--- START ---

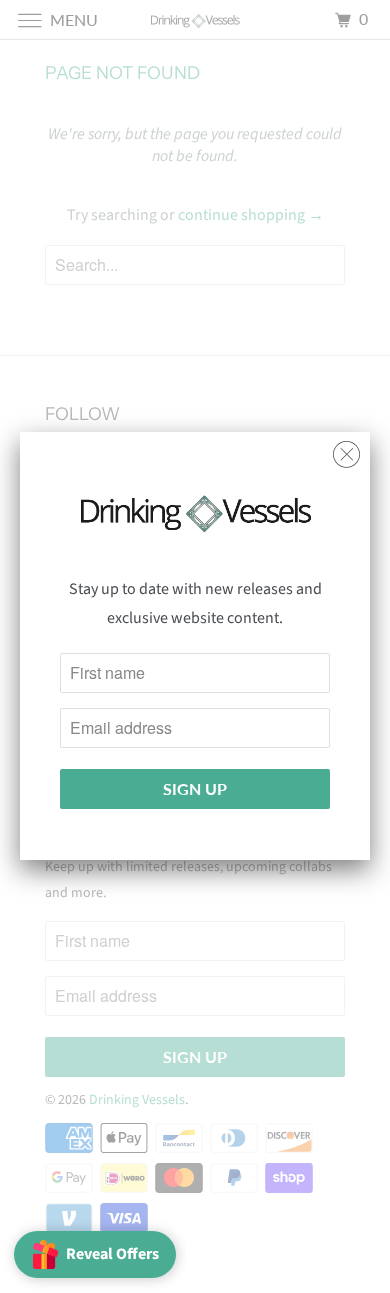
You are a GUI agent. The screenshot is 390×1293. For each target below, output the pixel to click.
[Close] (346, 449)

--- END ---
--- START ---

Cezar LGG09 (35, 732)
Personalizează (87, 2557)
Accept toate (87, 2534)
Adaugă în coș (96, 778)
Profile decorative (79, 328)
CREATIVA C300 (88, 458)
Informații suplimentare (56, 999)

--- END ---

→ Task details:
Taking the entries above, write out exactly each line from the one holding "Cezar LGG09 (35, 732)" to the one holding "Informații suplimentare (56, 999)", both included, and stop there.

→ Result of the task:
Cezar LGG09 (35, 732)
Personalizează (87, 2557)
Accept toate (87, 2534)
Adaugă în coș (96, 778)
Profile decorative (79, 328)
CREATIVA C300 (88, 458)
Informații suplimentare (56, 999)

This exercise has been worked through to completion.